Stored items
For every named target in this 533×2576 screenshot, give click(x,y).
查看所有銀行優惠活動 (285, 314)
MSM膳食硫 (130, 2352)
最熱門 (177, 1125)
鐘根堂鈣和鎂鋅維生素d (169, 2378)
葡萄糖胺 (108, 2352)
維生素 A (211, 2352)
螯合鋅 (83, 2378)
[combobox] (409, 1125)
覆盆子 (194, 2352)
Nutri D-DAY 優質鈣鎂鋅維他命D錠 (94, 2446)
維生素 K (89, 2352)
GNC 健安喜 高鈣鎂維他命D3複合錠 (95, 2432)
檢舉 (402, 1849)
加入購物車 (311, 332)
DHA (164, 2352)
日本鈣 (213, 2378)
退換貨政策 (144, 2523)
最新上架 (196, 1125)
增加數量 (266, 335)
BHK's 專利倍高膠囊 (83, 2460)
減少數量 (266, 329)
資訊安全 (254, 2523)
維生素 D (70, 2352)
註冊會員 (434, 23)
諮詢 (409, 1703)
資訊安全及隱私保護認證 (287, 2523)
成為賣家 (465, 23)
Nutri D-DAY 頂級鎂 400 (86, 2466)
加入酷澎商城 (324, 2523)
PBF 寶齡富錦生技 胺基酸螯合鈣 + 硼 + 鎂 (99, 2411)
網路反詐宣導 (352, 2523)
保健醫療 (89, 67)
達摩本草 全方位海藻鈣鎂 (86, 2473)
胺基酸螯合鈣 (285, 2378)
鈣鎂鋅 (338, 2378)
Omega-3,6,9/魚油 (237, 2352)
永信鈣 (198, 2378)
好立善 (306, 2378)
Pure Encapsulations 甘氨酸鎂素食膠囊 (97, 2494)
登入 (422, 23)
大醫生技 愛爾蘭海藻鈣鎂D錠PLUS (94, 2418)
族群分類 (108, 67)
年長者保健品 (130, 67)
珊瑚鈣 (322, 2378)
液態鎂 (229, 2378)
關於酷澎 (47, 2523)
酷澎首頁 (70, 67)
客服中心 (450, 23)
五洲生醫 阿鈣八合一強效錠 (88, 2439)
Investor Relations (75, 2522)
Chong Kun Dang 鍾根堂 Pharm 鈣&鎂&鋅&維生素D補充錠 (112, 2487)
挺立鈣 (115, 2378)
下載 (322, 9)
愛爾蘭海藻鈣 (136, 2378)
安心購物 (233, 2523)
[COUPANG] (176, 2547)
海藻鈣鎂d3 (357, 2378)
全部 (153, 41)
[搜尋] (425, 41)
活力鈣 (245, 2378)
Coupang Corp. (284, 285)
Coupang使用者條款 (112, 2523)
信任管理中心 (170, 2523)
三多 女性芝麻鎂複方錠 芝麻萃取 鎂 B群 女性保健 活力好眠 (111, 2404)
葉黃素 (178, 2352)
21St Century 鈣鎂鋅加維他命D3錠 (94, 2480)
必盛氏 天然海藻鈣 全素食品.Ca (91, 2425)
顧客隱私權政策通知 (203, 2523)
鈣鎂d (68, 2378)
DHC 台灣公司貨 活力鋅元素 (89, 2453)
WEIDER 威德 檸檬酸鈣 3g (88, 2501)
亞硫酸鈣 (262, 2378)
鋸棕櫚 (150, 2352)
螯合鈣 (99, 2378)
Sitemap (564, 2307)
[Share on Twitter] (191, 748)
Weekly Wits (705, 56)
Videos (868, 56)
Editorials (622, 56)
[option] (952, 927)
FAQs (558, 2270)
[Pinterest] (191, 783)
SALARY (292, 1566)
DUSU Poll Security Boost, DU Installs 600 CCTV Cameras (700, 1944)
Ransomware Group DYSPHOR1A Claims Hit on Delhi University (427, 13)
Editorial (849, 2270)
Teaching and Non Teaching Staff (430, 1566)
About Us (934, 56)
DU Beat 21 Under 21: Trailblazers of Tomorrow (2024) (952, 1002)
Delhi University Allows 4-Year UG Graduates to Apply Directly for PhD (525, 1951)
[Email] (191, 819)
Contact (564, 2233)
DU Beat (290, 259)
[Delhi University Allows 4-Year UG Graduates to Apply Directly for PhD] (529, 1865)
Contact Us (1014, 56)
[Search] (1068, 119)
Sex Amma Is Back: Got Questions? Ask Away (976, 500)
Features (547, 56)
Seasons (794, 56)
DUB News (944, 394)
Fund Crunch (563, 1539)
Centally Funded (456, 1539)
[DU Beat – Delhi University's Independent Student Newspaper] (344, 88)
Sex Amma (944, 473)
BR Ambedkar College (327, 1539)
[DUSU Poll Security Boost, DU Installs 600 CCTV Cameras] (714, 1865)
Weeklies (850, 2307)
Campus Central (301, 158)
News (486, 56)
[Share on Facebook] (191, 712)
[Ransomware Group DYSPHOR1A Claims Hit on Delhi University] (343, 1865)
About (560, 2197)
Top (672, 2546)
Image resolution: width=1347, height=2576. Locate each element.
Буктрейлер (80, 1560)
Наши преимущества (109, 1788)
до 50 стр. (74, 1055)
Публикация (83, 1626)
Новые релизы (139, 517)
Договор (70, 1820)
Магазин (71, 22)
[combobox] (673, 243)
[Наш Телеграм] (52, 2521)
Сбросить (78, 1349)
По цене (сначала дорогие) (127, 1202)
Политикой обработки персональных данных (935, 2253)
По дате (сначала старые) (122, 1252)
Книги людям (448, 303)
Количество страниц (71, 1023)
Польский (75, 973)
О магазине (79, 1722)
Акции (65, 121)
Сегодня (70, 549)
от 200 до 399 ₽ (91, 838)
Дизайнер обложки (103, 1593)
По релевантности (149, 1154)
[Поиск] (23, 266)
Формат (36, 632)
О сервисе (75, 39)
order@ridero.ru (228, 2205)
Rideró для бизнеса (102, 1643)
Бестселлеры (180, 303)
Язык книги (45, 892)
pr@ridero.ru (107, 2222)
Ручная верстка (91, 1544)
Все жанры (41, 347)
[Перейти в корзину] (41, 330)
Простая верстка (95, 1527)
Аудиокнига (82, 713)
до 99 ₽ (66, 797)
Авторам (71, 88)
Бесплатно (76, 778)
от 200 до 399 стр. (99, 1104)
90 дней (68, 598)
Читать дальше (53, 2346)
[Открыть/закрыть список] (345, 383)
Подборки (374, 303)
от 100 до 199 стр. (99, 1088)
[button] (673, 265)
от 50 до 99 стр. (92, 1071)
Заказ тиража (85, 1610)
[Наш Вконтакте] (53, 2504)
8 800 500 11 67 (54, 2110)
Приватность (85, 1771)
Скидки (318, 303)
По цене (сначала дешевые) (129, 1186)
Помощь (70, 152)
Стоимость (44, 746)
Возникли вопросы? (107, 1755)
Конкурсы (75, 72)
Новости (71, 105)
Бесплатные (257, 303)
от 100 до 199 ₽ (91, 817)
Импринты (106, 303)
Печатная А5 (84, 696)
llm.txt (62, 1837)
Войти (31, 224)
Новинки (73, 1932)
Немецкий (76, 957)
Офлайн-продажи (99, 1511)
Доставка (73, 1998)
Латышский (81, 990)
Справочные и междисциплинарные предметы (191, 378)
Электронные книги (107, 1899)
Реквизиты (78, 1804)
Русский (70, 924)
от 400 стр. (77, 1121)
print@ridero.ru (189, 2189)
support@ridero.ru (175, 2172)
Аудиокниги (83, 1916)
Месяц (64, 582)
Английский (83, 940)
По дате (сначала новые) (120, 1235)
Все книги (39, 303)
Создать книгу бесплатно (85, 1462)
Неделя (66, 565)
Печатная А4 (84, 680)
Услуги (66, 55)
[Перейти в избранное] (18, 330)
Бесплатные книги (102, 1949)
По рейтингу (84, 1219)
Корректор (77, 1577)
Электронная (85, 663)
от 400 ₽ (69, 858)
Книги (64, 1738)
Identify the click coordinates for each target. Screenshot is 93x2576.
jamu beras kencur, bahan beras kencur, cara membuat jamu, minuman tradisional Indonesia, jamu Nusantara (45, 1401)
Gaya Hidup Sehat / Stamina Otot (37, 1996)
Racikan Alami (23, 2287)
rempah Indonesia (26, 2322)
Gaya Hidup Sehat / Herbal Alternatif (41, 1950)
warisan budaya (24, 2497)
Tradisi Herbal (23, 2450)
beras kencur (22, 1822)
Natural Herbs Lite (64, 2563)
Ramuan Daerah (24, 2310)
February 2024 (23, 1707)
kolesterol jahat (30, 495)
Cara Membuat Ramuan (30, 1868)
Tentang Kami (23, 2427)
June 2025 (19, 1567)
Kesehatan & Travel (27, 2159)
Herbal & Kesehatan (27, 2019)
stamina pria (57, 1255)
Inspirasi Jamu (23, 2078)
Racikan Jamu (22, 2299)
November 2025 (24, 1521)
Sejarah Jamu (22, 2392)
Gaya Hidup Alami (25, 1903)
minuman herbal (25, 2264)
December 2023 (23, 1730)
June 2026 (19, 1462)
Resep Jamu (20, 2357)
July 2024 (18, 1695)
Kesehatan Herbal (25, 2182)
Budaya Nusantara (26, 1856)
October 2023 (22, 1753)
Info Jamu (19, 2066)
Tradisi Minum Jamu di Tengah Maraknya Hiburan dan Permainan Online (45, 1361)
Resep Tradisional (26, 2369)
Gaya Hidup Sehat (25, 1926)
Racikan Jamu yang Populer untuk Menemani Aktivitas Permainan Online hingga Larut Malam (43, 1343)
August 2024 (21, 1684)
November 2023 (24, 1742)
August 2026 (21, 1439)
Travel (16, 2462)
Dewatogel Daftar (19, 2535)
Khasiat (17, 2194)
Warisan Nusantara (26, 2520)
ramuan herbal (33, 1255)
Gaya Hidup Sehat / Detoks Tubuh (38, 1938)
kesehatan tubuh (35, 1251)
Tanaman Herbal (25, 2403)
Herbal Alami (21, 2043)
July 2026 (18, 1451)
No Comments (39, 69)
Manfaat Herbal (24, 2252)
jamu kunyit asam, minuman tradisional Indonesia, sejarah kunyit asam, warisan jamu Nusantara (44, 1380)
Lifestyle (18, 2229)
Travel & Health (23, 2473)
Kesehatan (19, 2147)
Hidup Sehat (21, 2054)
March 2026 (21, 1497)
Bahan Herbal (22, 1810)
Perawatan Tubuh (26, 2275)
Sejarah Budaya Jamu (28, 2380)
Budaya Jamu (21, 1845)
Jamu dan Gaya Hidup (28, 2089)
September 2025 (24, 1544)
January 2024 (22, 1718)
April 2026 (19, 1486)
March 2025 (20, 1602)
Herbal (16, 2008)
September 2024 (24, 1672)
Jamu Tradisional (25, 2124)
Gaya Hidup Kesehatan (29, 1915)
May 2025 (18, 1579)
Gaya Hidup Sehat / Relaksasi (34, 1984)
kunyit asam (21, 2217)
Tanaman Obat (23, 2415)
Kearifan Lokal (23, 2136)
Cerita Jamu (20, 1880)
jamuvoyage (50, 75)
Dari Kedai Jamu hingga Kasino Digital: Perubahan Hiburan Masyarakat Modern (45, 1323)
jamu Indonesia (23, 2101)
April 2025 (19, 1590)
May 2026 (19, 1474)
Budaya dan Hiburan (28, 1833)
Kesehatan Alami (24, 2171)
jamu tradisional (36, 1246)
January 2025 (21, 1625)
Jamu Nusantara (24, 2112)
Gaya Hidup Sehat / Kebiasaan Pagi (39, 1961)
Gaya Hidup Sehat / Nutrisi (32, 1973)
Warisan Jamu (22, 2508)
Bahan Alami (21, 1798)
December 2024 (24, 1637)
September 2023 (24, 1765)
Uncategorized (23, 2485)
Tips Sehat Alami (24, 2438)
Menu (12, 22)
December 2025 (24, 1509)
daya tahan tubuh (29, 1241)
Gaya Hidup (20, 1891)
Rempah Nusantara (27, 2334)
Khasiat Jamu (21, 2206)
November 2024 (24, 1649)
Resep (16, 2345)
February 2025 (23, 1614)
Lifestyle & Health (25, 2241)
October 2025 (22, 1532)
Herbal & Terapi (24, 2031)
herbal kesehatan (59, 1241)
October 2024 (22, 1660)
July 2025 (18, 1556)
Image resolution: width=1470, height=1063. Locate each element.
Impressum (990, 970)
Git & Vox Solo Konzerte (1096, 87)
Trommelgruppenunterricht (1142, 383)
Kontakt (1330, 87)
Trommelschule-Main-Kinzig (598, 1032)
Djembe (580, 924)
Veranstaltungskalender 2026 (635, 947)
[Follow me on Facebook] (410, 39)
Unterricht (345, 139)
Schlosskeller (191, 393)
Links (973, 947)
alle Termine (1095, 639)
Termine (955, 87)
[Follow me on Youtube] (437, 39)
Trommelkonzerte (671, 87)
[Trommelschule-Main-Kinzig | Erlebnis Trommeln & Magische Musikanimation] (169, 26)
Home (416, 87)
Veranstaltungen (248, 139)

- Exercise directions
Begin with the first line of the data above and, please, print each line exactly until you have printed the line containing "Nutri D-DAY 頂級鎂 400 (86, 2466)"; print nothing else.

- Output of the task
For every named target in this 533×2576 screenshot, give click(x,y).
查看所有銀行優惠活動 (285, 314)
MSM膳食硫 (130, 2352)
最熱門 (177, 1125)
鐘根堂鈣和鎂鋅維生素d (169, 2378)
葡萄糖胺 (108, 2352)
維生素 A (211, 2352)
螯合鋅 (83, 2378)
[combobox] (409, 1125)
覆盆子 (194, 2352)
Nutri D-DAY 優質鈣鎂鋅維他命D錠 (94, 2446)
維生素 K (89, 2352)
GNC 健安喜 高鈣鎂維他命D3複合錠 (95, 2432)
檢舉 (402, 1849)
加入購物車 (311, 332)
DHA (164, 2352)
日本鈣 (213, 2378)
退換貨政策 (144, 2523)
最新上架 (196, 1125)
增加數量 (266, 335)
BHK's 專利倍高膠囊 (83, 2460)
減少數量 (266, 329)
資訊安全 (254, 2523)
維生素 D (70, 2352)
註冊會員 (434, 23)
諮詢 (409, 1703)
資訊安全及隱私保護認證 (287, 2523)
成為賣家 (465, 23)
Nutri D-DAY 頂級鎂 400 (86, 2466)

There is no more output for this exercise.